After last season’s flirtation with spare, David Neville and Marcus Wainwright have re-upped the ante, piling on layers and references as suits their girl’s fancy and their commercial philosophy.
Backstage, Wainwright noted the “cool tenets” on which the line is based, running off a list — English tailoring, military touches, sport, New York grit. “It all fits who the Rag & Bone girl is,” he said.

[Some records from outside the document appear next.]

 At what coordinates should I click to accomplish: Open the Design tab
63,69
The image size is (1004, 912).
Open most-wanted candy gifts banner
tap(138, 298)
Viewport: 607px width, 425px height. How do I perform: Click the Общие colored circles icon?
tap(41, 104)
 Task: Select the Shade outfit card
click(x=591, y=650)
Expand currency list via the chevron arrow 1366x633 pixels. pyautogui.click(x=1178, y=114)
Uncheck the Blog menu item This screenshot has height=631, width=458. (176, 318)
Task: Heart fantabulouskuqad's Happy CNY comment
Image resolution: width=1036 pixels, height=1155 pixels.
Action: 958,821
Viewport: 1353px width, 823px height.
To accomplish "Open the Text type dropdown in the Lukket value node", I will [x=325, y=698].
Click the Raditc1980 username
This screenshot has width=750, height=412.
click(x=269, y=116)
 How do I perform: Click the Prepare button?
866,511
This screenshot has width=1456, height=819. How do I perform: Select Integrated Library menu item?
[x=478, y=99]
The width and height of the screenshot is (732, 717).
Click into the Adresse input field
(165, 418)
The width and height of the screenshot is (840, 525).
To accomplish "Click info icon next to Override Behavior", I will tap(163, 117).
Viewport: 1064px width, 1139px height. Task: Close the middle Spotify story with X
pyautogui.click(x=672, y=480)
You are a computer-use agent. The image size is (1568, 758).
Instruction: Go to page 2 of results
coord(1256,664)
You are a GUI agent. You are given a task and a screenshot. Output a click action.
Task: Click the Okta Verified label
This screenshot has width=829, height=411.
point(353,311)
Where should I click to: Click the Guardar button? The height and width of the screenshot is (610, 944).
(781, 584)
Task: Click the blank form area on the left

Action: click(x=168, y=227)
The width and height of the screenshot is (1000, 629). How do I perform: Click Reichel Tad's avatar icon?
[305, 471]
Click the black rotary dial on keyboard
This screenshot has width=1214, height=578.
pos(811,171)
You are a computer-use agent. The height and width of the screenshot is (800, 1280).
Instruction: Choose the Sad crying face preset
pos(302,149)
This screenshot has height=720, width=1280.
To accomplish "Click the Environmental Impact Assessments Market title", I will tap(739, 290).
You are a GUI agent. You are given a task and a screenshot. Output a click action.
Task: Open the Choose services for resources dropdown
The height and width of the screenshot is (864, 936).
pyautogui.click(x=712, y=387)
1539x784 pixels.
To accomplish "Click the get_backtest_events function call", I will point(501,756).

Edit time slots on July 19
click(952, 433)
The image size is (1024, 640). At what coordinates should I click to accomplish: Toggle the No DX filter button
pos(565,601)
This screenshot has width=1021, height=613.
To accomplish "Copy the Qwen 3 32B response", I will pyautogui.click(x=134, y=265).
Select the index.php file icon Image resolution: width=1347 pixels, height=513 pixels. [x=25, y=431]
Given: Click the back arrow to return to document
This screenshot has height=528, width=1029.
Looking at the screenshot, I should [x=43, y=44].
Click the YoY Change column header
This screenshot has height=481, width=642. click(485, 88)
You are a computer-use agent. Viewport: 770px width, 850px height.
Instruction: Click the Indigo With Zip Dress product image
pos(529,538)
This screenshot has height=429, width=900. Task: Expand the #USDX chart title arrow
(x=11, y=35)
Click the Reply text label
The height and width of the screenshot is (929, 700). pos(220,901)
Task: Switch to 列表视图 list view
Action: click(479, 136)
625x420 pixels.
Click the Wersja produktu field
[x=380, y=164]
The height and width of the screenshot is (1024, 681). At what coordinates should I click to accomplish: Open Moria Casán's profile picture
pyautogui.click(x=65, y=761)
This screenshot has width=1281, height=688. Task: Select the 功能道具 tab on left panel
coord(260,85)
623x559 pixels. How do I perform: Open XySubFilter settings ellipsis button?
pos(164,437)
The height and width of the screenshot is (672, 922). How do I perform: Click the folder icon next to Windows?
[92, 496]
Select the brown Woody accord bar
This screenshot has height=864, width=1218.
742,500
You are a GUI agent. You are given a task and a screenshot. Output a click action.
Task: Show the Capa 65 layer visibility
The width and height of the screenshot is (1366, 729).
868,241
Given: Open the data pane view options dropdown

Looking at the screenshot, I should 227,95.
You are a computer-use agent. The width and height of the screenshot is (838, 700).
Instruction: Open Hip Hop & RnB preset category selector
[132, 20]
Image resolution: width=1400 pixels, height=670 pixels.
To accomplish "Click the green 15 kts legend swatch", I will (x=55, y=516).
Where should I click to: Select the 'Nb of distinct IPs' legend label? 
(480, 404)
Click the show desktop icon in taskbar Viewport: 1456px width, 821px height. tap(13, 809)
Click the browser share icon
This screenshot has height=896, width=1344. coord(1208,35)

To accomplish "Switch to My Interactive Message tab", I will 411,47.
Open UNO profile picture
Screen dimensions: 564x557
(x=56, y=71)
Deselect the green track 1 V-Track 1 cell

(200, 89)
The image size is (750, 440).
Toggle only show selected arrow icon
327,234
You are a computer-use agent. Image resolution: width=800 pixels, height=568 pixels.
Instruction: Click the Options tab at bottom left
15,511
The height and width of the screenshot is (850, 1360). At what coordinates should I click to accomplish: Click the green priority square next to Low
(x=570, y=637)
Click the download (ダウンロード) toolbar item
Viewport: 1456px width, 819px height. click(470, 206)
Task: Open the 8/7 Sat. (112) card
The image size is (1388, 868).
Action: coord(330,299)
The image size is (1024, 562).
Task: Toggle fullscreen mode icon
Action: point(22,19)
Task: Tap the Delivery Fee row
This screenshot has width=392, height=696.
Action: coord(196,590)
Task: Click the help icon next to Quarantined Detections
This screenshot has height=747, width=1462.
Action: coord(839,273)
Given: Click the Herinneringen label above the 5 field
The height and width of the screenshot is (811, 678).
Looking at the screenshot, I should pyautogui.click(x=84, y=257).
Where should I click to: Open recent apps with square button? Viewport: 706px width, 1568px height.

This season she’s adding a side of pretty via lingerie worn in offbeat ways with a proverbial shot of streetwise irony. This girl doesn’t play a Lolita card; she dons her unmentionables — shiny, lace-trimmed camis; full and half-slips — over long-sleeve white Ts and wool pants and under any number of the impressive outerwear pieces that are key to her aesthetic and to the Rag & Bone business. These included a brass-button peacoat in classic camel hair, slick vinyls bonded to wool, and every imaginable take on the puffer. The show also included boyish references (buttoned-up shirts, a quite chic suit), building up to an all-black finish Wainwright called “quintessentially New York, tough, street.”
The designer said he and Neville are elevating “who we are and the idea of who our girl is.” But the collection remains a trove of smart, well-designed wardrobe-building pieces with a cool factor, cleverly styled for the runway to appealing effect. What needs elevating?